Given exercise
Render the lines below as a JSON list of strings, one string per line, leaving out blank lines.

Records provided
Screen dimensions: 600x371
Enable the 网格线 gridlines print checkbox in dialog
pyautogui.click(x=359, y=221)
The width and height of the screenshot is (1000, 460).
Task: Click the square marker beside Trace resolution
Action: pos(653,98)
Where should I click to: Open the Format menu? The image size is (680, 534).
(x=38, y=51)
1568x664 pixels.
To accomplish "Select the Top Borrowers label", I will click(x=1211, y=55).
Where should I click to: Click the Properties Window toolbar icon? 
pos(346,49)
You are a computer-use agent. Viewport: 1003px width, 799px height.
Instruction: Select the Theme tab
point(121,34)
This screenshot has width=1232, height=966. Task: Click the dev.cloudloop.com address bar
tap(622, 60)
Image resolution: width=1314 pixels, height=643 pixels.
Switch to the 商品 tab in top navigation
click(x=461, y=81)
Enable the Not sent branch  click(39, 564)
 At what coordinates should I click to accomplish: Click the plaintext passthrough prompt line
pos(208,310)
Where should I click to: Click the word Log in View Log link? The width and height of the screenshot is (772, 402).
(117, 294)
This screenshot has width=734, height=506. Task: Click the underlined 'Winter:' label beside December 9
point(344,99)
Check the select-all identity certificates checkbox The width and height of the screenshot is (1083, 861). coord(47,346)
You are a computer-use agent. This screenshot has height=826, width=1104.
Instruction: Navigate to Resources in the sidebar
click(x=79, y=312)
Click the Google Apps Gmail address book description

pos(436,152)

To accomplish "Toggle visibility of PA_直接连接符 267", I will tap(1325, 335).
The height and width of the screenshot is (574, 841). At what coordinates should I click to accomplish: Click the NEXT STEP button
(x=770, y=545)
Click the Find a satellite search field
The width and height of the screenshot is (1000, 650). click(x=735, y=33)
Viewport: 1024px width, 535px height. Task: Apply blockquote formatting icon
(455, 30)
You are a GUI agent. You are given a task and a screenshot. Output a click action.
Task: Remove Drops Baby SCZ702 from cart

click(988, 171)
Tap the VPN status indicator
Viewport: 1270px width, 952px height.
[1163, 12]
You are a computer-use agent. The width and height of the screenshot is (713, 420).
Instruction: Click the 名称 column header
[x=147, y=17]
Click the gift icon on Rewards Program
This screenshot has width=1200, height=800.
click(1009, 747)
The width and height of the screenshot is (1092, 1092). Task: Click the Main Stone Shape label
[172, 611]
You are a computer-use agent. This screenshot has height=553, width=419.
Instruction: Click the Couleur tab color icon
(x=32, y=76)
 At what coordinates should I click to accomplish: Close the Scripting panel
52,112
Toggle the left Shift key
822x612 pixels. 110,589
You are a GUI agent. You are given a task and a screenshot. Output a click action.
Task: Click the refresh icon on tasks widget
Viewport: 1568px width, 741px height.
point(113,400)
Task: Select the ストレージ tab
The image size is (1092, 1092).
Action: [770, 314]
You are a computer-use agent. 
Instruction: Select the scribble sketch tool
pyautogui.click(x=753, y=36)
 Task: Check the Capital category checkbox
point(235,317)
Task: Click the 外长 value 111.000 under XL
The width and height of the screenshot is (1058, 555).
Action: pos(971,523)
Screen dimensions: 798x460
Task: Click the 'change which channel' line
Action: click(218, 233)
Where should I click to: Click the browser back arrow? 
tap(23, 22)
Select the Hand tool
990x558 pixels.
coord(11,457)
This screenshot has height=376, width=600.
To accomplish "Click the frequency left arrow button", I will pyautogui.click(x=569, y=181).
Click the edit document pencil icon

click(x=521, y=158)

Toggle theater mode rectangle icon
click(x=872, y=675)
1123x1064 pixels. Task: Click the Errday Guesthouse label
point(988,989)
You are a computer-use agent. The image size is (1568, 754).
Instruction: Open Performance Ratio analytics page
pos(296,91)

Task output
[
  "Screen dimensions: 600x371",
  "Enable the 网格线 gridlines print checkbox in dialog",
  "pyautogui.click(x=359, y=221)",
  "The width and height of the screenshot is (1000, 460).",
  "Task: Click the square marker beside Trace resolution",
  "Action: pos(653,98)",
  "Where should I click to: Open the Format menu? The image size is (680, 534).",
  "(x=38, y=51)",
  "1568x664 pixels.",
  "To accomplish \"Select the Top Borrowers label\", I will click(x=1211, y=55).",
  "Where should I click to: Click the Properties Window toolbar icon? ",
  "pos(346,49)",
  "You are a computer-use agent. Viewport: 1003px width, 799px height.",
  "Instruction: Select the Theme tab",
  "point(121,34)",
  "This screenshot has width=1232, height=966. Task: Click the dev.cloudloop.com address bar",
  "tap(622, 60)",
  "Image resolution: width=1314 pixels, height=643 pixels.",
  "Switch to the 商品 tab in top navigation",
  "click(x=461, y=81)",
  "Enable the Not sent branch  click(39, 564)",
  " At what coordinates should I click to accomplish: Click the plaintext passthrough prompt line",
  "pos(208,310)",
  "Where should I click to: Click the word Log in View Log link? The width and height of the screenshot is (772, 402).",
  "(117, 294)",
  "This screenshot has width=734, height=506. Task: Click the underlined 'Winter:' label beside December 9",
  "point(344,99)",
  "Check the select-all identity certificates checkbox The width and height of the screenshot is (1083, 861). coord(47,346)",
  "You are a computer-use agent. This screenshot has height=826, width=1104.",
  "Instruction: Navigate to Resources in the sidebar",
  "click(x=79, y=312)",
  "Click the Google Apps Gmail address book description",
  "pos(436,152)",
  "To accomplish \"Toggle visibility of PA_直接连接符 267\", I will tap(1325, 335).",
  "The height and width of the screenshot is (574, 841). At what coordinates should I click to accomplish: Click the NEXT STEP button",
  "(x=770, y=545)",
  "Click the Find a satellite search field",
  "The width and height of the screenshot is (1000, 650). click(x=735, y=33)",
  "Viewport: 1024px width, 535px height. Task: Apply blockquote formatting icon",
  "(455, 30)",
  "You are a GUI agent. You are given a task and a screenshot. Output a click action.",
  "Task: Remove Drops Baby SCZ702 from cart",
  "click(988, 171)",
  "Tap the VPN status indicator",
  "Viewport: 1270px width, 952px height.",
  "[1163, 12]",
  "You are a computer-use agent. The width and height of the screenshot is (713, 420).",
  "Instruction: Click the 名称 column header",
  "[x=147, y=17]",
  "Click the gift icon on Rewards Program",
  "This screenshot has width=1200, height=800.",
  "click(1009, 747)",
  "The width and height of the screenshot is (1092, 1092). Task: Click the Main Stone Shape label",
  "[172, 611]",
  "You are a computer-use agent. This screenshot has height=553, width=419.",
  "Instruction: Click the Couleur tab color icon",
  "(x=32, y=76)",
  " At what coordinates should I click to accomplish: Close the Scripting panel",
  "52,112",
  "Toggle the left Shift key",
  "822x612 pixels. 110,589",
  "You are a GUI agent. You are given a task and a screenshot. Output a click action.",
  "Task: Click the refresh icon on tasks widget",
  "Viewport: 1568px width, 741px height.",
  "point(113,400)",
  "Task: Select the ストレージ tab",
  "The image size is (1092, 1092).",
  "Action: [770, 314]",
  "You are a computer-use agent. ",
  "Instruction: Select the scribble sketch tool",
  "pyautogui.click(x=753, y=36)",
  " Task: Check the Capital category checkbox",
  "point(235,317)",
  "Task: Click the 外长 value 111.000 under XL",
  "The width and height of the screenshot is (1058, 555).",
  "Action: pos(971,523)",
  "Screen dimensions: 798x460",
  "Task: Click the 'change which channel' line",
  "Action: click(218, 233)",
  "Where should I click to: Click the browser back arrow? ",
  "tap(23, 22)",
  "Select the Hand tool",
  "990x558 pixels.",
  "coord(11,457)",
  "This screenshot has height=376, width=600.",
  "To accomplish \"Click the frequency left arrow button\", I will pyautogui.click(x=569, y=181).",
  "Click the edit document pencil icon",
  "click(x=521, y=158)",
  "Toggle theater mode rectangle icon",
  "click(x=872, y=675)",
  "1123x1064 pixels. Task: Click the Errday Guesthouse label",
  "point(988,989)",
  "You are a computer-use agent. The image size is (1568, 754).",
  "Instruction: Open Performance Ratio analytics page",
  "pos(296,91)"
]